Requirement 1:
From the text on transportation equity tools, write out everything from "Each value or" down to "Transportation Happiness Metric.".
Requirement 2:
According to the text on transportation equity tools, in which year was the Blueprint Denver update that uses a social equity framework?
Requirement 3:
Summarize the text on transportation equity tools in two sentences.

Source document:
Each value or “mobility right” has its own designated metrics and KPIs. The tool builds off of new and existing data from sources like customer surveys, smart city sensors, third-party private sector data resources, public sector transportation agency data, and academic research institutions.

Ex. Mobility Bill of Rights for the Transportation Happiness Metric.

TransitCenter Transit Equity Dashboard

TransitCenter designed the Transit Equity Dashboard, which assesses the level of social equity in transit systems in some of the country’s largest cities including New York, Los Angeles, Chicago, Philadelphia, and Washington DC. The tool measures the reliability, efficiency, affordability, and service intensity of transit systems for marginalized communities (low-income, people of color, essential workers, transit-reliant). The tool also measures how accessible different resources are via transit including jobs, grocery stores, health care facilities, parks/green space, and universities/colleges.

Denver Department of Transportation & Infrastructure Blueprint Denver

Blueprint Denver is the City of Denver’s primary transportation and land use strategic plan. In the plan’s 2019 update, it uses a social equity framework to assess the city’s performance in terms of access to opportunity, vulnerability to displacement, and housing and jobs diversity. Access to opportunity directly connects with transportation equity, as the plan measures access to opportunity by looking at access to transit, which looks at the location of housing within 0.5 miles of high-capacity transit and within 0.25 miles of the city’s frequent transit network, as well as access to corridors and centers, which looks at the ease of access to local/community centers and corridors within a 10-minute travel time. The framework also includes an Equity Index within access to opportunity, which looks at a variety of areas including the percent of residents within 0.25 miles walking distance to a grocery store and the percent of living units within 0.25 miles walking distance to a park or open space.

The data:
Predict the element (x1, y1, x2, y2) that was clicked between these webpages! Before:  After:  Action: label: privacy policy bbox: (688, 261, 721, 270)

Final answer 1:
Each value or “mobility right” has its own designated metrics and KPIs. The tool builds off of new and existing data from sources like customer surveys, smart city sensors, third-party private sector data resources, public sector transportation agency data, and academic research institutions.

Ex. Mobility Bill of Rights for the Transportation Happiness Metric.

Final answer 2:
2019

Final answer 3:
TransitCenter's Transit Equity Dashboard measures the reliability, efficiency, affordability, and service intensity of transit for marginalized communities in some of the country's largest cities. It also measures how easily jobs, groceries, health care, parks, and colleges can be reached by transit, while Blueprint Denver, the city's primary transportation and land use plan, uses a social equity framework in its 2019 update that measures access to opportunity partly through how close housing is to transit and through an Equity Index that includes walking distance to grocery stores and parks.